Just as bad, the throws TException could be replaced with a more narrow sub-type of TException, and say throws InvalidTaskException. The compiler would allow this, because you can always narrow the exception type in an implementing class or subclass, but this isn't any more correct, because it won't have correct behavior. The only allowed user-exception for the doTask method is BadTaskNameException. No other TExceptions should be thrown, because they will not be returned to the client, and will instead result in a TApplicationException.

This problem definitely exists in Accumulo code in at least one place, caused by #3177 and an attempted fix in #6048.

What to do

All Accumulo RPC handler methods (that is, any non-generated method that implements a Thrift-generated Iface interface) should be audited to ensure that they:

  1. Do NOT declare throws TException, because that allows invalid exception types to fall through unnoticed.
  2. Do NOT declare throws for any TException subclass that is not defined as a thrown exception type in the corresponding *.thrift IDL, because that results in a mismatch between what was declared as allowed and what is being thrown, with incorrect behavior.
  3. (Optional) Contain all the exceptions declared in the IDL (even those unused), to ensure documentation of which ones are allowed. It's generally okay to throw fewer exceptions than those declared on the interface, but it might be better to keep them in for the RPC methods if other QA tooling doesn't complain, just as documentation.

Any existing violation of these needs to be rewritten to wrap the exception in one of the declared allowable exception types or, if TApplicationException is acceptable for that scenario, be wrapped in an appropriate subclass of RuntimeException.

If we can find some way to write a unit test to automate these checks, that might be very useful.

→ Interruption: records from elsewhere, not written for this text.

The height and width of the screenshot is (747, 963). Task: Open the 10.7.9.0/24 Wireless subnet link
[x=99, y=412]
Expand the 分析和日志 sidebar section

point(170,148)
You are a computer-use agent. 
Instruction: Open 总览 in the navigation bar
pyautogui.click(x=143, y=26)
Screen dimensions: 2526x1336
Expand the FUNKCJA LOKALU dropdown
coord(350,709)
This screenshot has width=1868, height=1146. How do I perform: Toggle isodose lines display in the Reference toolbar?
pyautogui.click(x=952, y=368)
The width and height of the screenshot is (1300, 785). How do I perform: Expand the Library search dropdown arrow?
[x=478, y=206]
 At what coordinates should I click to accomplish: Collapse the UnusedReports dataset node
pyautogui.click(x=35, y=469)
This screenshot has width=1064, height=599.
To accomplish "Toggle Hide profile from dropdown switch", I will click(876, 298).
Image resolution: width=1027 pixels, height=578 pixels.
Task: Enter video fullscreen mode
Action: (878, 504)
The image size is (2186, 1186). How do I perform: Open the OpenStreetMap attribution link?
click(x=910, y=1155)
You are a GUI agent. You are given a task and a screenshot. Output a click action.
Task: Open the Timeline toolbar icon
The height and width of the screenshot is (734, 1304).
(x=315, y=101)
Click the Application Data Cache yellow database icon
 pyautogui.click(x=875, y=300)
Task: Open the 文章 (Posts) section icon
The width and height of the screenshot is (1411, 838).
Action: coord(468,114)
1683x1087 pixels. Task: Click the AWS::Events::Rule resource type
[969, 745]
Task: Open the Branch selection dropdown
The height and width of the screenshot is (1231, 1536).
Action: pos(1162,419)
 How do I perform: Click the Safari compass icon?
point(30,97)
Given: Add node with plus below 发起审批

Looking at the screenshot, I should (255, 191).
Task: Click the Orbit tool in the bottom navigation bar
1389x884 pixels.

The test may be able to search through a list of handlers, then look at the exceptions declared on the interface, exclude the TException, and fail if the implementing method declares a thrown exception that is not in that set.

Related: For the code changes in #3177, several related methods were changed to throw a new ThriftPropertyException type. However, not all similar methods were modified. Some namespace and system methods were unchanged. These methods should also be audited to ensure that they are behaving correctly. Even if they don't violate the RPC exception checks listed above, they may not be written to handle the exceptional property validation checks in a way that is consistent with their related methods.